EXERCISE -> Write out exactly the lines of the entries below from the one holding "EAD Showcases Conservation" to the one holding "4.0 Revolution (120, 1937)", inclusive, and leave out all other lines.

___ EXERCISE DATA ___

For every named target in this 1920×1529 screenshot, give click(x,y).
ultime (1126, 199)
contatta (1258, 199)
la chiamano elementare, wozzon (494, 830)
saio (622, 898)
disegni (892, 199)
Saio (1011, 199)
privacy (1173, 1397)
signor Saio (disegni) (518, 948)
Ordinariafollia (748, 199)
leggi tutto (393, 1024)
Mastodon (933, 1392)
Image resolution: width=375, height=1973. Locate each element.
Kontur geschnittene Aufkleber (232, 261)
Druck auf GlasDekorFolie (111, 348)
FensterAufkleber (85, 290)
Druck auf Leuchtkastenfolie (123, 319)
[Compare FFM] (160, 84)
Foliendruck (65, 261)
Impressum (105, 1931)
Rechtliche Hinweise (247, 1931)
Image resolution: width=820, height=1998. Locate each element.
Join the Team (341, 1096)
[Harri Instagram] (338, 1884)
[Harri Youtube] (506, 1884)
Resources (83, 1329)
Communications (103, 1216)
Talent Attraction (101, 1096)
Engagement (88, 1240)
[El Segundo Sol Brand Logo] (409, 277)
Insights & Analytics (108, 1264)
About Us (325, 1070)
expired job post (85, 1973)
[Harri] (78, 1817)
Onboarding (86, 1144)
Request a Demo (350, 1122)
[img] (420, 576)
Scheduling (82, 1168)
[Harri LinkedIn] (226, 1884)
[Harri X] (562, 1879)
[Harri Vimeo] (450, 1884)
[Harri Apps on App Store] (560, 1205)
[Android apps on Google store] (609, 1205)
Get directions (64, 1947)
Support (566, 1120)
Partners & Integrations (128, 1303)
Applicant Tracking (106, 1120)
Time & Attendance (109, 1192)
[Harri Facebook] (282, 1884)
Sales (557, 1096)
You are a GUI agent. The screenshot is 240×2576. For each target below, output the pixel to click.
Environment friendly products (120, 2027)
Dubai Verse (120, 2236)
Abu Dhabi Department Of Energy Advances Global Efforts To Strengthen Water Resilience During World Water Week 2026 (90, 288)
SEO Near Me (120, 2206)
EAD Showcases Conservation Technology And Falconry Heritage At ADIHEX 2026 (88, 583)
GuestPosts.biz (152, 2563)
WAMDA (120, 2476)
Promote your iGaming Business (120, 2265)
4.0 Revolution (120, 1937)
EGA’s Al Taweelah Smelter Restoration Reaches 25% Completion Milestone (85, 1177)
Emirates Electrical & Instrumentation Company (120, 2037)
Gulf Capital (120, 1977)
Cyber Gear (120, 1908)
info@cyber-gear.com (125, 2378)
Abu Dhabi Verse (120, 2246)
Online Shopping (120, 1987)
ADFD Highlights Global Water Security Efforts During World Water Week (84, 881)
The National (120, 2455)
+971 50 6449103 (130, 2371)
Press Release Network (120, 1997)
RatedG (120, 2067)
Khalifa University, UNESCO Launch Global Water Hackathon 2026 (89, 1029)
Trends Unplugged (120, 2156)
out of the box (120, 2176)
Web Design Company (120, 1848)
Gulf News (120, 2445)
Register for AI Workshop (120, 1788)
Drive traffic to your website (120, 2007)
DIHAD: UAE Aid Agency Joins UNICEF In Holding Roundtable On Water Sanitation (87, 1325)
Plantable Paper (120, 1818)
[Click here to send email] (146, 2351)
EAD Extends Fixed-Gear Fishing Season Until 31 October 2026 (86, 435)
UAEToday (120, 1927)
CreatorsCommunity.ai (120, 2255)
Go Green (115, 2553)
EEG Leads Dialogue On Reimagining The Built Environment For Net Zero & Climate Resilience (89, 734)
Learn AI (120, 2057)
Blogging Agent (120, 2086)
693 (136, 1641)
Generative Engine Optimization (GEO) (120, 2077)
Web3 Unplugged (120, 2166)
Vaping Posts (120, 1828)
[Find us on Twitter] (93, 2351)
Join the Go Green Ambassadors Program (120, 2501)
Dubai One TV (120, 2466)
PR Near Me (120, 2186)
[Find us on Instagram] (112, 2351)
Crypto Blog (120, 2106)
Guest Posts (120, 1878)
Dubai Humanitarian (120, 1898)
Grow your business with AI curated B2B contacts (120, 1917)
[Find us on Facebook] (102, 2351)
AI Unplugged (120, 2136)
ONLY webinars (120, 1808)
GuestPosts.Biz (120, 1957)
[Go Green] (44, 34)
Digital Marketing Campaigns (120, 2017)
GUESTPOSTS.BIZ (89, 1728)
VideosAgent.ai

___

TASK RESPONSE ->
EAD Showcases Conservation Technology And Falconry Heritage At ADIHEX 2026 (88, 583)
GuestPosts.biz (152, 2563)
WAMDA (120, 2476)
Promote your iGaming Business (120, 2265)
4.0 Revolution (120, 1937)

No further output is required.